There was an article in the New York Times today about the effort that companies like Google and IBM are making to allow university students access to very powerful computing environments to allow engineers and scientists to plow through massive data sets. Their argument is that students are being trained right now to think on a gigabyte scale (if they’re lucky enough to be trained how to analyze real data at all), when all the breakthroughs are happening with datasets in the tera and peta-byte scales.

I couldn’t agree more with this analysis. If people are serious about analyzing those “very rare events”, “long tails” or whatever that can make the difference between a profit and loss, success or failure, or even life or death, then we can’t continue running around assuming things because the model fits 80% of the time and anyways, it’s too hard to do that level of analysis. We all saw what happened with that idea.

When I was working at Lincoln, we created a highly accurate model of U.S. near mid-air collisions. We did this by analyzing about 5 terabytes worth of radar data from across the country (about 8 months worth). Nobody had ever done this before on anything close to that scale.

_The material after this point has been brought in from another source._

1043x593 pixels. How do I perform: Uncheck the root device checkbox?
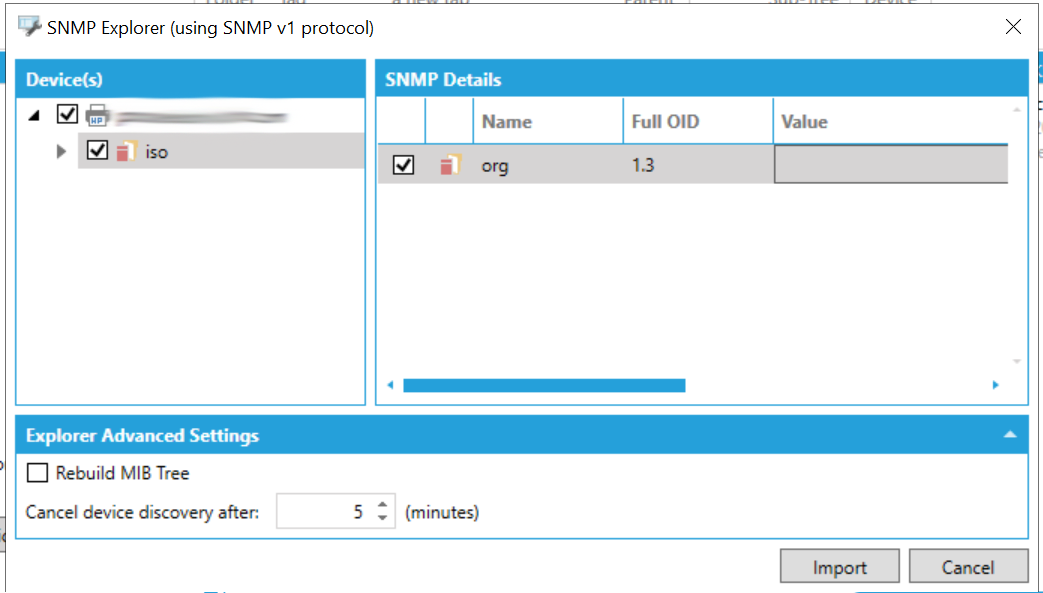[67, 114]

As a result, we had orders of magnitude more data on near mid-air collisions (a very rare event) than the last model in the early 90′s. Without this data, and the high-powered systems available at Lincoln that we used to analyze it, our model would have suffered from the same assumptions and modeling error as previous attempts, and that is just not good enough for developing something as important as the next generation of collision avoidance systems for manned and unmanned aircraft, which people are now doing at Lincoln, largely as a result of that effort.

The ability to analyze massive data sets has been proven again and again as a competitive advantage in bio-tech, finance (those who do it correctly), internet, and even marketing, making those companies who developed those competencies hundreds of billions of dollars.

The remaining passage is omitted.